# EXERCISE PROMPT
Write out the following passage on lessons from the Starbucks campaign word for word, in full, with no changes.

** Opening SUPPLIED TEXT block **

4. Make the Space the Hero, Not the Product

Starbucks wasn't positioned as the solution to Kay's problems or the cause of her success. Instead, it was framed as the reliable space where her journey unfolded. The coffee shop was a constant—a third place between home and the traditional office where work could happen, dreams could be pursued, and progress could be made.

The Lesson: Sometimes the most powerful brand positioning is as an enabler or facilitator rather than the hero. This is especially true for brands whose products or services provide environments, platforms, or tools. By acknowledging that customers are the protagonists of their own stories, brands can build deeper loyalty. Starbucks recognized that people don't come for the coffee alone—they come for what the space allows them to do, become, and achieve.


5. Struggle Makes Success Meaningful

The campaign showed Kay receiving rejection after rejection until it seemed like she had given up. These weren't glossed over or treated as brief obstacles—they were given screen time, emotional weight, and recognition. The empty table during her absence communicated discouragement as powerfully as dialogue could have.

The Lesson: Audiences connect with realistic portrayals of difficulty more than fantasies of easy success. If you're telling a story about achievement, earning that achievement through demonstrated struggle creates emotional investment. Modern consumers, especially younger generations, are skeptical of overnight success narratives. They want to see the work, the setbacks, the moments of doubt. When the breakthrough finally comes, it resonates because we've seen what it cost. Honesty about difficulty makes triumph feel authentic.

** Closing SUPPLIED TEXT block **
** Opening SOURCE INFORMATION block **

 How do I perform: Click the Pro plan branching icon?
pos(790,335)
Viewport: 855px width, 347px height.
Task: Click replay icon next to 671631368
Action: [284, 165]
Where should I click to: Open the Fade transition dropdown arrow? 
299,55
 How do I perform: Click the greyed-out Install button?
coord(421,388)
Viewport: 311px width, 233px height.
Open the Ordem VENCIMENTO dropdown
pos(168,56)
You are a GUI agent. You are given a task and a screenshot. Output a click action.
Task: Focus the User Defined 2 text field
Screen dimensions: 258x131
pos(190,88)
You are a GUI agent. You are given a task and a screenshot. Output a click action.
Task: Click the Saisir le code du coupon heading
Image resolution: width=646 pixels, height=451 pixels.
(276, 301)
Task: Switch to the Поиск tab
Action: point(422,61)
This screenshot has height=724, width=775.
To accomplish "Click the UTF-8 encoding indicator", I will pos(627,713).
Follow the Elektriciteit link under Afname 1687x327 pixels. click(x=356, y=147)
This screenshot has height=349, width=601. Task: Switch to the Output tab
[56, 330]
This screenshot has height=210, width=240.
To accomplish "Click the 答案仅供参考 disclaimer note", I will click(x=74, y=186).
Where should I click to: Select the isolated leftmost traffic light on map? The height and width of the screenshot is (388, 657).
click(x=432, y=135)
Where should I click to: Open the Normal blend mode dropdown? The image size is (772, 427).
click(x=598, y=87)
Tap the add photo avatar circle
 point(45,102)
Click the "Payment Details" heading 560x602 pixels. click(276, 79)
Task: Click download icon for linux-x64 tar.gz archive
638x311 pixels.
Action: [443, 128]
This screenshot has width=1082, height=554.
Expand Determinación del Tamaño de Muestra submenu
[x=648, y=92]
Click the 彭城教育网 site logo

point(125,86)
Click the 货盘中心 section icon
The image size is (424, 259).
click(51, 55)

** Closing SOURCE INFORMATION block **

# RESPONSE FOR THIS EXERCISE
4. Make the Space the Hero, Not the Product

Starbucks wasn't positioned as the solution to Kay's problems or the cause of her success. Instead, it was framed as the reliable space where her journey unfolded. The coffee shop was a constant—a third place between home and the traditional office where work could happen, dreams could be pursued, and progress could be made.

The Lesson: Sometimes the most powerful brand positioning is as an enabler or facilitator rather than the hero. This is especially true for brands whose products or services provide environments, platforms, or tools. By acknowledging that customers are the protagonists of their own stories, brands can build deeper loyalty. Starbucks recognized that people don't come for the coffee alone—they come for what the space allows them to do, become, and achieve.


5. Struggle Makes Success Meaningful

The campaign showed Kay receiving rejection after rejection until it seemed like she had given up. These weren't glossed over or treated as brief obstacles—they were given screen time, emotional weight, and recognition. The empty table during her absence communicated discouragement as powerfully as dialogue could have.

The Lesson: Audiences connect with realistic portrayals of difficulty more than fantasies of easy success. If you're telling a story about achievement, earning that achievement through demonstrated struggle creates emotional investment. Modern consumers, especially younger generations, are skeptical of overnight success narratives. They want to see the work, the setbacks, the moments of doubt. When the breakthrough finally comes, it resonates because we've seen what it cost. Honesty about difficulty makes triumph feel authentic.